At the same AAT hearing, one of Tehan's staff members John Kerr talked about a high-level directive not to release briefing notes on Intergraph to the opposition as part of their FOI request due to the fact they were embarrassing for the government. Another senior official, John Bethune refused to answer questions about the 'missing memo' on the grounds of possible self-incrimination.

On 2 December 1998, Judge Ian Wood of the AAT directed that the government release the Intergraph documents, including a report by government appointed bureaucrat Ian Gaudion into the matter. Like in the casino matter for which Wood handed down his ruling against the government one day earlier, Wood again rejected the 'commercial confidentiality' argument by the government as a red-herring.

At the time of the Intergraph scandal, when Tehan was health minister, her media PR man was James Tonkin. He later moved to the Victoria Police. There's no doubt he'd now be able to defend the Intergraph system from more than one angle.

THE MISSING MONEY – YOUR TAXES AT WORK

The documents finally released through FoI showed that there was no paper trail to support $460,000 of the $1.5 million received by Griffiths. Confidential legal advice to the government showed that the government could launch civil action to recover $250,000 of the questionable payments made between 1993 and 1995.

The Human Services Department had spent hundreds of thousands of dollars attempting to keep that legal advice hidden from the public. However in spite of this legal advice, Minister Rob Knowles took the unusual step of writing off the debt.

NO CHARGES

In April 1999, the Kennett Government and the Kennett government appointed DPP, Geoff Flatman QC simultaneously announced that the government wouldn't be charging Griffiths and the others over the missing money and other matters, including criminal charges in spite of clear evidence of such.

A Police brief of evidence leaked to the opposition said that the Police had found evidence of:

1. Possible criminal charges of collusive tendering, conspiracy to defraud and obtaining financial advantage by deception in relation to the tendering of state two of the Commercial Review of the MAS involving Griffiths Consulting.
2. Possible offences of collusive tendering, conspiracy to defraud, and obtaining financial advantage by deception relating to outsourcing of the MAS fleet maintenance contract also involving Griffiths Consulting.
3. Possible offences relating to false accounting and obtaining financial advantage by deception in relation to the use of Griffiths Consulting to provide part-time MAS employees.
4. Possible offences of misfeasance (unlawful acts) in public office and perverting the course of justice relating to failure to disclose AAT documents to Mr. John Thwaites, Labor's parliamentary health spokesman.

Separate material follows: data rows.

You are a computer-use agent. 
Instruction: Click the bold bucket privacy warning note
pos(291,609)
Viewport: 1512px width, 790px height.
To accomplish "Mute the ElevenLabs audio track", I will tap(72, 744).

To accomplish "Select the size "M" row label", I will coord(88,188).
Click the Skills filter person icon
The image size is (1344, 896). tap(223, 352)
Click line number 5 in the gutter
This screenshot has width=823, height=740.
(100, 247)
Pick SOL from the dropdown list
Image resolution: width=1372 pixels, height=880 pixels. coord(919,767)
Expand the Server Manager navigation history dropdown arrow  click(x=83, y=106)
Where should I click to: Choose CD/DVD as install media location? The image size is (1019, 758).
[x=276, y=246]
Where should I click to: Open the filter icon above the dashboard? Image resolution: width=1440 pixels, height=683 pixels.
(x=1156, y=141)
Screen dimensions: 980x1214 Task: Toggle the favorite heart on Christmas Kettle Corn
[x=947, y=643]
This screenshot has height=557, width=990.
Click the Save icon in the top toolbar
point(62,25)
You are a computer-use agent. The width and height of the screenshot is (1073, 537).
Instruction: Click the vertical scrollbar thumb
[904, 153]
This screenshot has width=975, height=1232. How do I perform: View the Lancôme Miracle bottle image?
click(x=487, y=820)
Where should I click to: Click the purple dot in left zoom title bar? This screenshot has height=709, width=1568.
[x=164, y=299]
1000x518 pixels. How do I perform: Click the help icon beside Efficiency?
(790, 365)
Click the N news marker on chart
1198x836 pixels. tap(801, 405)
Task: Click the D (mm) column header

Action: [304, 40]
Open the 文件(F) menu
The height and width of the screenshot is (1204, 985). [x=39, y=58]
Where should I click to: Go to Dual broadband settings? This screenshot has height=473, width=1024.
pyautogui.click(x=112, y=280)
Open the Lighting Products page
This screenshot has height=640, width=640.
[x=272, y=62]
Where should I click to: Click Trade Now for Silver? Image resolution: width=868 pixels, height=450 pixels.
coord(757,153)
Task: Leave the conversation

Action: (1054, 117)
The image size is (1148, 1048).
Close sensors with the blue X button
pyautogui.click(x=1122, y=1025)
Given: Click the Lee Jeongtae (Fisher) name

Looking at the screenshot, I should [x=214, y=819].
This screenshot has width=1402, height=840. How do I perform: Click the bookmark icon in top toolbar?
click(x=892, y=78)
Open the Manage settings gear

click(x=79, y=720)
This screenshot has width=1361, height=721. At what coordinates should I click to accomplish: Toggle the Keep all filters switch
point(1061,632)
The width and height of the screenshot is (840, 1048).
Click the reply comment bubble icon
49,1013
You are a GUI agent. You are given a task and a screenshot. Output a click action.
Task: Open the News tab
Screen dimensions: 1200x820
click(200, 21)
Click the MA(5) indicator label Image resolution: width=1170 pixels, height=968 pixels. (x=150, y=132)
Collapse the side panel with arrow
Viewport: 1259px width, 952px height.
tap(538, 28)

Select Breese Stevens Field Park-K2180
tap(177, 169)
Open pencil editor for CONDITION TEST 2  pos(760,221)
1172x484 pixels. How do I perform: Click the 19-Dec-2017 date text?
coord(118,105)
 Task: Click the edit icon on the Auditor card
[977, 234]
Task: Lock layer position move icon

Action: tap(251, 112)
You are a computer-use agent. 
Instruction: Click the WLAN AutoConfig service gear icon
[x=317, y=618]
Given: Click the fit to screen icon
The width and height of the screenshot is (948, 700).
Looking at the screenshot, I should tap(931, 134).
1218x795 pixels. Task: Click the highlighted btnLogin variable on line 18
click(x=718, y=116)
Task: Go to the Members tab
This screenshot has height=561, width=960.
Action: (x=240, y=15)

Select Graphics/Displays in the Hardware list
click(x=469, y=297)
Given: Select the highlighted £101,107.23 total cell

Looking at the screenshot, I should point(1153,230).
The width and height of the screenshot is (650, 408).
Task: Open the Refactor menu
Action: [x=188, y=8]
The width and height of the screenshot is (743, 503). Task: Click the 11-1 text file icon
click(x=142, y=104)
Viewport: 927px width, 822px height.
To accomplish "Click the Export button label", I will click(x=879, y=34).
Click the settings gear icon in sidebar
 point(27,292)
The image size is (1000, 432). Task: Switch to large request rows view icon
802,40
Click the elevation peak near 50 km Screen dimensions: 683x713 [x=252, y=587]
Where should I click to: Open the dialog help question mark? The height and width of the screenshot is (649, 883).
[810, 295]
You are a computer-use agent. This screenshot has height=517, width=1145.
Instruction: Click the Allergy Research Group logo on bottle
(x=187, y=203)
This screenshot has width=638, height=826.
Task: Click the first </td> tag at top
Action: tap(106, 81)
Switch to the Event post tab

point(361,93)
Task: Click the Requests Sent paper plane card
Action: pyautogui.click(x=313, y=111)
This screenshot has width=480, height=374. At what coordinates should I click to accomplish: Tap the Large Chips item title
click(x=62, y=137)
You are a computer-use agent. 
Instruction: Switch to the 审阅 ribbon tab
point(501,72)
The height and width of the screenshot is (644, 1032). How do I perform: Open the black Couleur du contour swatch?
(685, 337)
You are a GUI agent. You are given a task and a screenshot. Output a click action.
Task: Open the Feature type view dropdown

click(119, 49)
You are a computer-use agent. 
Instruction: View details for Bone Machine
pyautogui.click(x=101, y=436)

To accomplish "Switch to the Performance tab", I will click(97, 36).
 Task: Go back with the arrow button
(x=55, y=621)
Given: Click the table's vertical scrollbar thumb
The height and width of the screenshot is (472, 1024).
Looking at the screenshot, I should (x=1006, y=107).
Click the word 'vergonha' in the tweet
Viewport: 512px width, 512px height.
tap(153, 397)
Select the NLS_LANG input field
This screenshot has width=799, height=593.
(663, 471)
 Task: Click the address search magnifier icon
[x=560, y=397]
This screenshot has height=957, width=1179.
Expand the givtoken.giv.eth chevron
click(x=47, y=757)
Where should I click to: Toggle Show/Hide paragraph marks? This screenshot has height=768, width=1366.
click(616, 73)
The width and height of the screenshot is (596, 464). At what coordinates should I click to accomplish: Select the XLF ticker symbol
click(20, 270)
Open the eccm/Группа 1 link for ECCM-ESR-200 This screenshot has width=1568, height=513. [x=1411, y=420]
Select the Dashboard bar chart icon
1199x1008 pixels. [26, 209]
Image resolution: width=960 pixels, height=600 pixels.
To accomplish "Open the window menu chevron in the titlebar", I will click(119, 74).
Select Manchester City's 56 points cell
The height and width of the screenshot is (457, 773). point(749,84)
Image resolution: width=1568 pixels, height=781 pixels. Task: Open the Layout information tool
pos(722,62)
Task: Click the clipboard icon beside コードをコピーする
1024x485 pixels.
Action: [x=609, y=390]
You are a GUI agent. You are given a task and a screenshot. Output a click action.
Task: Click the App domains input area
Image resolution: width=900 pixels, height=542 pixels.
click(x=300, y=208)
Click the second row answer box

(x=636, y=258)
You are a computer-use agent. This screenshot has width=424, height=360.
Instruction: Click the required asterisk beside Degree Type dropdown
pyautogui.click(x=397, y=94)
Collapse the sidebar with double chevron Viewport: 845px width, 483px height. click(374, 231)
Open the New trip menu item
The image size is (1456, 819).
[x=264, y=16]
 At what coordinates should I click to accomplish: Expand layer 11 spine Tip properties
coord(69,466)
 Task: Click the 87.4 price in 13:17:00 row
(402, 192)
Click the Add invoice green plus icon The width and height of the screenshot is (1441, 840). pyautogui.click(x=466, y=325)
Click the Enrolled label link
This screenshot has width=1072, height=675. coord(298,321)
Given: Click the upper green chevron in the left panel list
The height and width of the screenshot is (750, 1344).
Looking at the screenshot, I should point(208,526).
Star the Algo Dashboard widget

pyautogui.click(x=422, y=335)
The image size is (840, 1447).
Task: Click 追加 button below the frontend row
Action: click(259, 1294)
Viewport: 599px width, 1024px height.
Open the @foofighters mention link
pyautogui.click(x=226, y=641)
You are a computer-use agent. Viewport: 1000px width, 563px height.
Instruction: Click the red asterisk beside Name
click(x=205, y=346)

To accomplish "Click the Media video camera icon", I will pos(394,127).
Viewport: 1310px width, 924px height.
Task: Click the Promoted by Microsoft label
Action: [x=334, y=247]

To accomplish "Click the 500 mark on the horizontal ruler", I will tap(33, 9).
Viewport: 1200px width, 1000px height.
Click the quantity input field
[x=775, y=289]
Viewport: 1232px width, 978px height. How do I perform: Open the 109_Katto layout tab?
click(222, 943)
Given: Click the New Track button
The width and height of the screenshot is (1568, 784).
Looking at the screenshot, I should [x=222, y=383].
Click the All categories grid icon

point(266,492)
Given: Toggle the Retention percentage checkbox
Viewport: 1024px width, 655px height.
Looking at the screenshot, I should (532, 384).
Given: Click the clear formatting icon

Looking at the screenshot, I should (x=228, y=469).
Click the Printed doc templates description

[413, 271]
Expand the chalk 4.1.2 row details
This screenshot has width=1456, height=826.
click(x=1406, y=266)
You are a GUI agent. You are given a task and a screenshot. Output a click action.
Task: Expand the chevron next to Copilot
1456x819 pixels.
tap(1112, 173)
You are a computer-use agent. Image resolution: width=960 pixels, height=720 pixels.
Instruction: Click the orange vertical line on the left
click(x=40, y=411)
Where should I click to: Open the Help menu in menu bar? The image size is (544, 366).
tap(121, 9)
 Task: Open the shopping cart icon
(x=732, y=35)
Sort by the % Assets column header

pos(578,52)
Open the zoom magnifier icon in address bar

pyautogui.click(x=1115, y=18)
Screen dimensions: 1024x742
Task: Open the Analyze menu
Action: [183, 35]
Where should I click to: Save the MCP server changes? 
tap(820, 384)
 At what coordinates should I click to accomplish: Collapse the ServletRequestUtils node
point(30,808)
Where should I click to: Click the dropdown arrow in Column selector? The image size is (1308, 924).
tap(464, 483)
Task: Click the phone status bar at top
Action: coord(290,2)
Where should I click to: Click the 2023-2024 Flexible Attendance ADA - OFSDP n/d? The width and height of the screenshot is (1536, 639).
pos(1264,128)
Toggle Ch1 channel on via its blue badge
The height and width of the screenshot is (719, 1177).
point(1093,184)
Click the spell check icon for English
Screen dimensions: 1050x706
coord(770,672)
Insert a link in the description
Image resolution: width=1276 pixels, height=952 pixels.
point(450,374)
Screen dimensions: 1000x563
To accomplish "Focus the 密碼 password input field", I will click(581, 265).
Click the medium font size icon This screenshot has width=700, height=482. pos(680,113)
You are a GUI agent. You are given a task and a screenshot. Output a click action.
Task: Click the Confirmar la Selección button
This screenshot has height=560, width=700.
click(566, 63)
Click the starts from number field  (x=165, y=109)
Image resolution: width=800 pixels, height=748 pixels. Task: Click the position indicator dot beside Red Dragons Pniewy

The government's lame excuse for not pursuing the criminal charges or the debts through the courts was because they said it would cost more than they would be likely to get back as result of any actions.

That the excuse was outrageous is demonstrated by the fact that most criminal charges or other government legal actions do not get anywhere close to cost recovery.

A quick perusal of The Hoser Files gives many appropriate examples. Furthermore noting that it costs an average of over $100 a day to keep a person in prison, similar reasoning could be used not to charge anyone with serious/jailable offences.

Meanwhile it wasn't surprising that Griffiths denied allegations he was being favourably treated by the authorities over the missing money and related matters.